Hermanas estamos con ustedes! Ni una a menos!
Em
El Salvador a legislação é extremamente rígida, a prática
é criminalizada mesmo em casos de estupro, fetos deformados ou
quando a saúde da mãe está em risco. Há ainda prisões de
companheiras salvadorenhas que, mesmo diante de abortos espontâneos,
são encarceradas sob suspeita. Veja-se o caso de Teodora Vásquez,
que foi solta apenas em 2018, cumpriu 10 anos de cárcere, após ter
tido um parto prematuro e a criança ter nascido morta, mesmo sem
provas concretas foi sentenciada à 30 anos. Hoje ainda há cerca de
27 mulheres encarceradas devido a essa legislação retrógrada e
opressora.
Na
Argentina houve manifestações imensas de mulheres que se
puseram nas ruas e que, através dessa luta, fizeram o tema abrir
frestas nas paredes do parlamento. Isso mostra que a luta não é
construída a partir da instituição, que está dentro da estrutura
burguesa, porém, por vezes, os gritos das ruas conseguem alcançar,
ainda que parcialmente, as esferas parlamentares.
Do
dia 3 ao 6 de agosto ocorreu, em Brasília, uma audiência
pública para debater uma Arguição de Descumprimento de Preceito
Fundamental (ADPF), protocolada pelo PSOL no STF, que exigia a
retirada dos artigos 124 e 126 do Código Penal, que criminalizam as
mulheres que realizam o aborto.
O
Brasil ainda é um país retrógrado com relação às leis
que dizem respeito à saúde da mulher. A descriminalização, ainda
que seja uma abertura do debate, não garante o atendimento às
mulheres no sistema de saúde público, nem que deixem de morrer
vítimas de aborto. Logo é de extrema importância levantar a
bandeira da legalização e, se há uma lição que a Argentina nos
deu, é de que não devemos nutrir esperanças com relação ao
judiciário, nem à Câmara ou ao Senado, a luta se constrói nas
ruas e é daqui, do chão, de onde essas bandeiras devem se erguer.
A
solidariedade à Argentina foi algo incrível, no Brasil,
em frente ao Consulado argentino, mulheres cantavam, levantavam suas
faixas, carregando fitas verdes e roxas. Desceram em marcha pela Rua
Augusta, lembraram o assassinato da vereadora Marielle, ainda impune,
o genocídio das mulheres negras, o direito das mulheres
homossexuais, bis e trans e os vários gritos contra a bancada
moralista que, se esquecendo que o Estado é laico, ainda buscam
encarcerar nossos ovários na moral-cristã-machista-patriarcal.
Nuestras
hermanas lutaram fortemente, com uma mobilização histórica em
torno de um tema que mata tantas e tantas mulheres diariamente. O
Senado deu a resposta esperada. Aqueles que se declararam pró-vida
se basearam em textos de cunho religioso em apoio à ala mais
conservadora da Igreja Católica. A Vice-Presidenta declarou
abertamente seu repudio à pauta defendendo inclusive retrocessos
legais (proibir o aborto em caso de estupro), Macri, por sua vez, se
silenciou. Mas a luta não acaba aqui, a história ainda tem muitas
linhas por escrever.
Apesar
das mobilizações em torno de várias questões que trazem à tona
temas que envolvem a saúde e segurança das mulheres, o Brasil ainda
tem muito enraizada uma moral cristã, escravagista e patriarcal.

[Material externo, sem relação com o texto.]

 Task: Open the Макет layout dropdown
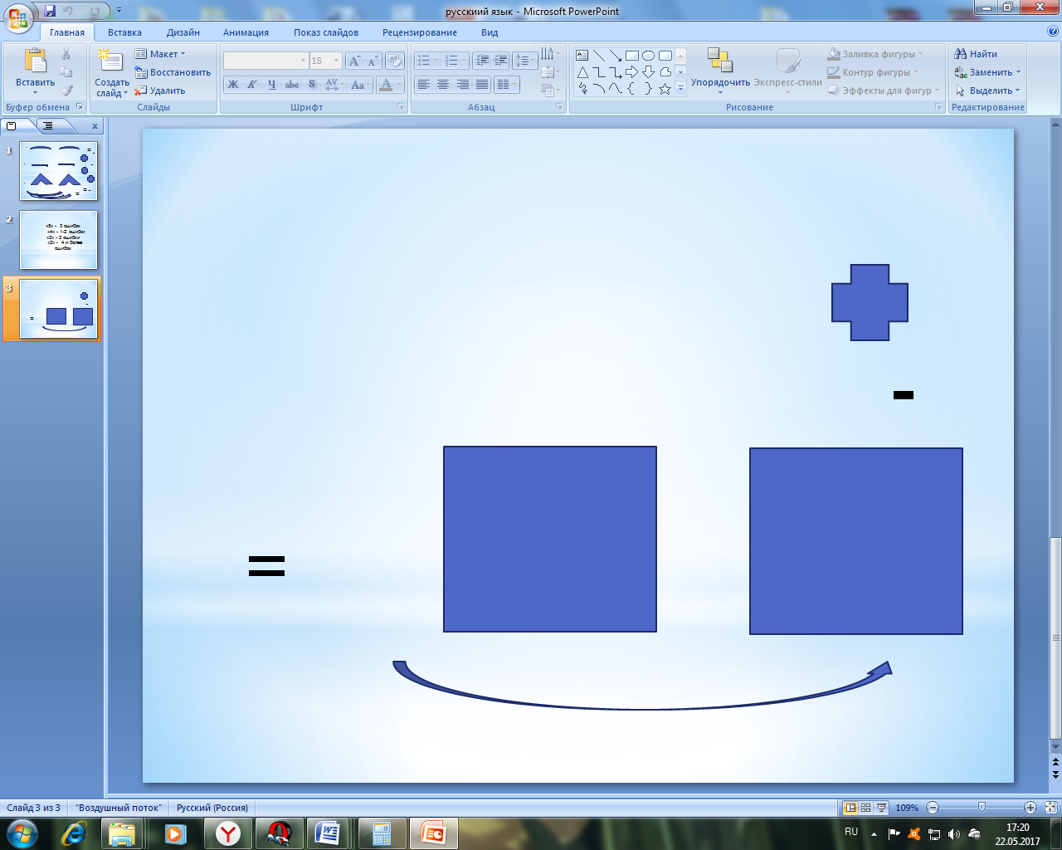[x=160, y=54]
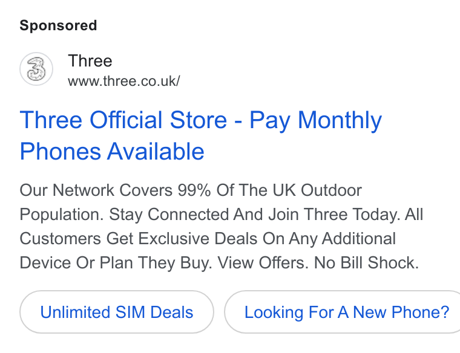The height and width of the screenshot is (353, 460).
Task: Click the 'No Bill Shock.' text
Action: (366, 262)
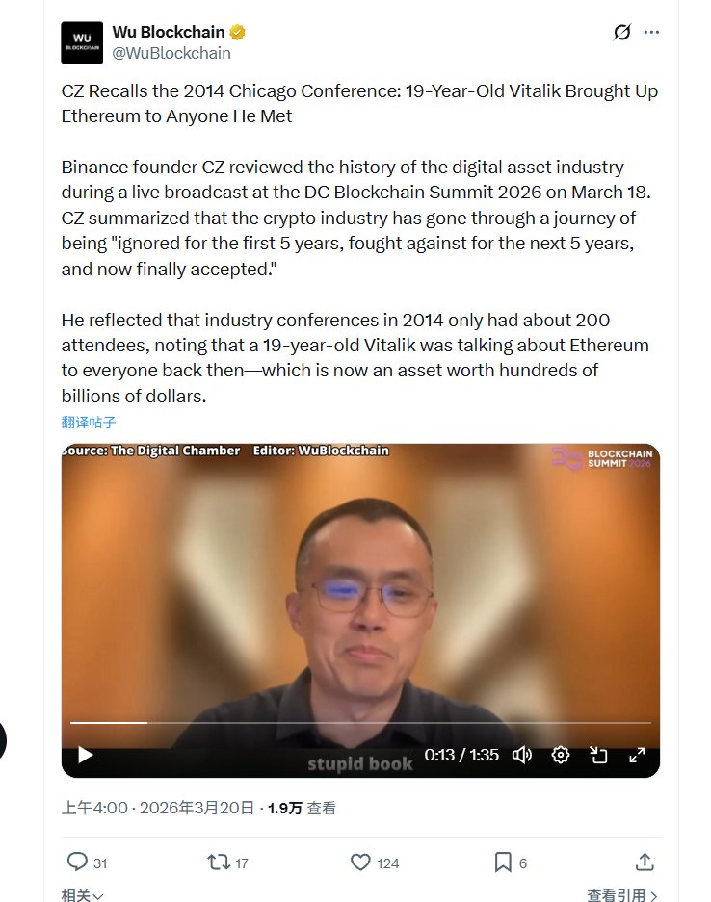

Diante do parlamento vemos várias falas negando o direito ao aborto.
Aqueles que querem se fantasiar de progressistas falam em plebiscito,
se o mesmo acontecesse, hoje, ganharia o “não”. Assim como temos
uma maioria populacional que é contra o aborto há também uma
maioria que afirma que se uma mulher estiver com uma roupa curta ou
decotada merece ser estuprada. Temos um Estado que não permite um
aborto, por vezes, até em menores vítimas de abuso e, no entanto,
acolhe pedófilos e estupradores.
Alternativas?
Há
alguns passos que podem nos levar à construção de pautas que
fortaleçam as mulheres. Na Argentina se construía trabalhos de base
há quase 30 anos. Precisamos nos mover. Propor pautas que nos ajudem
a ir conquistando pouco a pouco elementos fundamentais. A Revolução
não se faz do dia para a noite, é preciso criar condições. Nos
locais de trabalho, debater continuamente a formação e as questões
que envolvem assédio moral e sexual. Combater esse Estado assassino
que deixa nossas mulheres morrerem em camas de hospitais, as mesmas
mulheres que morrem vítimas de abortos clandestinos. Aquelas que,
quando gestantes, acabam por sofrer violência obstétrica e carregam
consigo marcas e traumas pelo resto da vida. Combate à cultura do
estupro que permite que tantas mulheres e crianças sofram abusos,
muitas vezes, dentro de suas próprias casas. Gritar: Chega de
Homofobia! As pessoas devem ter o direito de amar, essa também é
uma pauta do feminismo. Nunca abandonar a bandeira pela legalização
do aborto, mas ir construindo a luta como “uma ave que pouco a
pouco vai conquistando seu voo”.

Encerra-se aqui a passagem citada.